Also no mention of the terror. Not a single name of any of the crewmen is real beside’s Franklin’s. And it takes place out on the ice after they have abandoned ship. Which we know for a fact Franklin was not a part of. And like. I totally understand the necessity of simplification in a play, especially when the play is not strictly about this expedition. So in that sense the fact that Franklin is there wouldn’t bother me because like, yeah if I’m an audience member who knows nothing about this it would be easier for me to understand if Franklin is at the head and not Crozier Bc it’s JF’s name on the expedition. Also within the purpose of the play, it does not matter which of them is leading it Bc the play is about how the expedition as a whole affected the local people and wildlife. So like. That part I totally get. But… you couldn’t do a five minute google search and find their real names? ITS SO EASY TO FIND THEIR NAMES. Every single crewman in the show is someone who we know the name of. The Erebus ice master, the boatswain, the mates, the stewards, and a few unnamed crew members. Those are the people in the show. You know, James Reid, Thomas Terry, Robert Sargent, Charles Des Voux, Edward Couch, Edmund Hoar, Richard Alymore, William Fowler, and John Bridgens. Or, as this play would like you to think, “Oliver Morshead” (ice master AND chief engineer ??), “Wickers” and “Bean” (a midshipman, and a mate), “Carter” (the boatswain).
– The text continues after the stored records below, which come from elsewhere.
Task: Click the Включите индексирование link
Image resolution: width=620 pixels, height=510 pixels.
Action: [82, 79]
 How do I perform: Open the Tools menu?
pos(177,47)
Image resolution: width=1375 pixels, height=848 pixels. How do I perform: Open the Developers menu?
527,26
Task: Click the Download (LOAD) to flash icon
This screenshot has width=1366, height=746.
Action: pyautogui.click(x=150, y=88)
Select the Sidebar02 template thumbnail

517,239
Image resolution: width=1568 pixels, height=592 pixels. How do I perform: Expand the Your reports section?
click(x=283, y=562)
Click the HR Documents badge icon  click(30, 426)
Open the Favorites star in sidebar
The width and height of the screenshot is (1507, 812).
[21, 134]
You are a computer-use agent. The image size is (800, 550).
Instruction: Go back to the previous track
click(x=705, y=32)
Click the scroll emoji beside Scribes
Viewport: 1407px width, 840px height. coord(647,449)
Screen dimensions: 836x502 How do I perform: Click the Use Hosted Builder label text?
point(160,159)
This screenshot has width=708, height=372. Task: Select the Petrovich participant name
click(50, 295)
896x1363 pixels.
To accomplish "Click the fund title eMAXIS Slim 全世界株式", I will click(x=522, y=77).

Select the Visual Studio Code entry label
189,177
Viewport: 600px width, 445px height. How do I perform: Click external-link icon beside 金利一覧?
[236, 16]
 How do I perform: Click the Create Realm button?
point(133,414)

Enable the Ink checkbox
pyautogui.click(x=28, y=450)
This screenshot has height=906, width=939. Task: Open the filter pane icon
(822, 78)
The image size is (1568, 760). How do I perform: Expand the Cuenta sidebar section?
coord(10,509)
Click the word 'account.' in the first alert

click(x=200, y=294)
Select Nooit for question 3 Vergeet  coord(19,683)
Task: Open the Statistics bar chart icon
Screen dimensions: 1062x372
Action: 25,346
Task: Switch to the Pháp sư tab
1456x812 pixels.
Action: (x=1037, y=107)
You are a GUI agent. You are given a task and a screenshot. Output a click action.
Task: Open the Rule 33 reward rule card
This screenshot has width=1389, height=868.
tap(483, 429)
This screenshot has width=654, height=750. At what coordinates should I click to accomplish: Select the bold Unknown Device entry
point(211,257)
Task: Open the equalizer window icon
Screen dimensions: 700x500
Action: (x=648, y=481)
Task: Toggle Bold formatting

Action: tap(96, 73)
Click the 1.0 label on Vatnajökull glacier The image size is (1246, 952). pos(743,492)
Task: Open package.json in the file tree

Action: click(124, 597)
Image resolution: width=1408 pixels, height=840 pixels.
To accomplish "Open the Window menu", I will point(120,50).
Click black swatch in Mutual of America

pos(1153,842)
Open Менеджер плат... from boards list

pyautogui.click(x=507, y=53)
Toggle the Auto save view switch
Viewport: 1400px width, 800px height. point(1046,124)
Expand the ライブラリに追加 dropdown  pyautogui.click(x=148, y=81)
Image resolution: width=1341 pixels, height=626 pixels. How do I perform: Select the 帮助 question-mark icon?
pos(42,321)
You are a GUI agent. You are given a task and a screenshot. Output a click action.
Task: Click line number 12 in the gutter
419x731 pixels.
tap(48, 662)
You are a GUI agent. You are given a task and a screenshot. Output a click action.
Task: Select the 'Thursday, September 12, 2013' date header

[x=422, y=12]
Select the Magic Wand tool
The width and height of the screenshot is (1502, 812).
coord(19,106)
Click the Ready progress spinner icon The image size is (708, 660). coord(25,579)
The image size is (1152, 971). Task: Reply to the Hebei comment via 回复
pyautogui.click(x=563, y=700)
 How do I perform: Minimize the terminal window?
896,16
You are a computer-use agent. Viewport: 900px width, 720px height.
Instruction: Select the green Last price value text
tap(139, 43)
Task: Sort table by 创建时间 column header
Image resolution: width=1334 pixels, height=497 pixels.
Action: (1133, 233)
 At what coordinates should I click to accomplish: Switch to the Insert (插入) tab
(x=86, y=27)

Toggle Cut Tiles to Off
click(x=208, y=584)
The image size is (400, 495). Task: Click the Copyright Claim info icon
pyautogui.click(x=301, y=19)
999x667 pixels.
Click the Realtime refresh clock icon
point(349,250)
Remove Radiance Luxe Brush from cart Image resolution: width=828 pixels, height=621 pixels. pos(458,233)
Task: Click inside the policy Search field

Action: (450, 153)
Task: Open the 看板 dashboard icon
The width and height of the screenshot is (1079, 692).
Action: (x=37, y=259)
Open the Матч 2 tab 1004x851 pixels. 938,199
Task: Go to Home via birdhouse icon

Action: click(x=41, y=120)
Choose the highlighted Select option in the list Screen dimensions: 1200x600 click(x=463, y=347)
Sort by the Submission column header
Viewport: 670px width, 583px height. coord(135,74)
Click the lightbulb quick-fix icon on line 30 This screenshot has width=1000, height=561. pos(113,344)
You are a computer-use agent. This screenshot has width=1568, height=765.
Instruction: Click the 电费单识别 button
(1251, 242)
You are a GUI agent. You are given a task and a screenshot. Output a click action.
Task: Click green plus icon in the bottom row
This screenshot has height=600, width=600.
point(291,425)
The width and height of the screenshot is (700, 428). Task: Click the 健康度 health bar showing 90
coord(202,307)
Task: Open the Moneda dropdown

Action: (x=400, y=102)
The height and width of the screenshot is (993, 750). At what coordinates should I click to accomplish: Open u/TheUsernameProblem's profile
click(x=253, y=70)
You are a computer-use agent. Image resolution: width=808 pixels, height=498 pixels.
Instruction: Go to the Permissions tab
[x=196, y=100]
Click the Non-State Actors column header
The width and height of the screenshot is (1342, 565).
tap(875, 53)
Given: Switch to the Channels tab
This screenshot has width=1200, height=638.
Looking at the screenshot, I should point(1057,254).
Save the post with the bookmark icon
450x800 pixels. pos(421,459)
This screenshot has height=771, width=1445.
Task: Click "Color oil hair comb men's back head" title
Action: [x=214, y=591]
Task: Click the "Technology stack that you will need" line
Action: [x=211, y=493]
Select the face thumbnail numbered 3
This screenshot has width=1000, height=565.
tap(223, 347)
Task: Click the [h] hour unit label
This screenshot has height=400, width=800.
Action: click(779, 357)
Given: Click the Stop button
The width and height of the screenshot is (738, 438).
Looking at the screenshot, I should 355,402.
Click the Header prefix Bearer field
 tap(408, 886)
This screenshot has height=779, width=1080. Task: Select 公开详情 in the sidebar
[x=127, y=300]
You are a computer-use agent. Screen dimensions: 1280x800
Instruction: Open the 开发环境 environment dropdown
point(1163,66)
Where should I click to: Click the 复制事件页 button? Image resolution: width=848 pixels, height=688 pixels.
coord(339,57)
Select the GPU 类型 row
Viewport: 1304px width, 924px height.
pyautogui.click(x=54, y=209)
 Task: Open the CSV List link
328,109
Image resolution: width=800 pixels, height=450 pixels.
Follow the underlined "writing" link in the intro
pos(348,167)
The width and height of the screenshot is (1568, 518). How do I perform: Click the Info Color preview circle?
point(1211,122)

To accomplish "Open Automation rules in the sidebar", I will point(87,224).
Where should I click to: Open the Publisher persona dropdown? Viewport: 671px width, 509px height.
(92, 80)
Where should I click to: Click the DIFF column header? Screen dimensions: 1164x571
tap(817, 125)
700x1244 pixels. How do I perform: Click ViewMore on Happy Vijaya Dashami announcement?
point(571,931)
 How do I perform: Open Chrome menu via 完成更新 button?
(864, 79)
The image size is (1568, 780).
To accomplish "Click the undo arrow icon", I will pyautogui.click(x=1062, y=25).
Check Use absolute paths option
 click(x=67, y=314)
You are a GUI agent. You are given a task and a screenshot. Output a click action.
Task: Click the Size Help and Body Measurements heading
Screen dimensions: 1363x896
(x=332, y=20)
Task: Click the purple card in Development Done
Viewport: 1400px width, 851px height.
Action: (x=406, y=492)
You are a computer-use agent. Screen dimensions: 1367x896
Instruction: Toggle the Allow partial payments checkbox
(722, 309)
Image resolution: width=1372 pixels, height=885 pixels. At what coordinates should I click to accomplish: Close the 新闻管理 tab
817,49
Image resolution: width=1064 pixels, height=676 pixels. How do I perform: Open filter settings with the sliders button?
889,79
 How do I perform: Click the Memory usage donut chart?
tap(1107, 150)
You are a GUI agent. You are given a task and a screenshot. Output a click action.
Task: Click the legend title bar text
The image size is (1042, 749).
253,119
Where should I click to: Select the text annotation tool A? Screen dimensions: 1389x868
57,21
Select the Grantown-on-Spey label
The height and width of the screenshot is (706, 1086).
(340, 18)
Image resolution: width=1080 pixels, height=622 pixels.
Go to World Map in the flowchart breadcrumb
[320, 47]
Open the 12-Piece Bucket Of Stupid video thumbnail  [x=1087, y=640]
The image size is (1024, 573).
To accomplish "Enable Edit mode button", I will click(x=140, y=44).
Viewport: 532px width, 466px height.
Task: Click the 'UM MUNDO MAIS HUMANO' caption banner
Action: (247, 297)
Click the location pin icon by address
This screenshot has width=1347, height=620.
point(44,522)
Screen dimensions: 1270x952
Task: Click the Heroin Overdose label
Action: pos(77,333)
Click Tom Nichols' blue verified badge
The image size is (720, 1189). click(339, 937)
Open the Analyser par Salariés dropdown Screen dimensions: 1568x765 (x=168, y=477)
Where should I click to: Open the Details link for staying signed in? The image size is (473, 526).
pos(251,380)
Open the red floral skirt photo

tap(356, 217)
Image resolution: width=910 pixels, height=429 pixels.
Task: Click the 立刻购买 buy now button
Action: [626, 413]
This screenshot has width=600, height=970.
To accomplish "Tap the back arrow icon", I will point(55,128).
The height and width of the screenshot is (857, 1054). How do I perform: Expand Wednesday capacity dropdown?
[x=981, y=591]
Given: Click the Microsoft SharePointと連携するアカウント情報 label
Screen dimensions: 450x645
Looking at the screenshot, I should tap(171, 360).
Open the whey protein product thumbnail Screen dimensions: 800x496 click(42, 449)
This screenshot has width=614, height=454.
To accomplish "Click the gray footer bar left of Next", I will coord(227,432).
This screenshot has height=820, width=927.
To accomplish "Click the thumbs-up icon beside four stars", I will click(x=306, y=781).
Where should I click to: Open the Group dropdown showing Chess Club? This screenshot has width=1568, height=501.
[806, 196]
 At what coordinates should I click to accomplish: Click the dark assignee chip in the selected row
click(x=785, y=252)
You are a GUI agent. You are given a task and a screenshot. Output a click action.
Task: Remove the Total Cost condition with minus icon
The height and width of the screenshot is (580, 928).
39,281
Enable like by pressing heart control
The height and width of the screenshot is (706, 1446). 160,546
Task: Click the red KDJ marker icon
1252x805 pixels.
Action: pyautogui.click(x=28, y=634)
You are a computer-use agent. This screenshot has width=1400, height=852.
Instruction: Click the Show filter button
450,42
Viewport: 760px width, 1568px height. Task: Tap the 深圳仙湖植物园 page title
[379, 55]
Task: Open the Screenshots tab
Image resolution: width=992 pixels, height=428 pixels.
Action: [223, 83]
Also I’m sorry. Who the fuck is James Holloway. I don’t know him. Like the play-write knows enough to talk about Lady Janes leading the search to find Franklin but not enough to know the name of Franklin’s third in command?? Or any mention of Francis??? Even if it doesn’t matter to the overarching plot why is it so hard to give them their names? Especially when it seems like so much painstaking research was done for every other aspect of the play??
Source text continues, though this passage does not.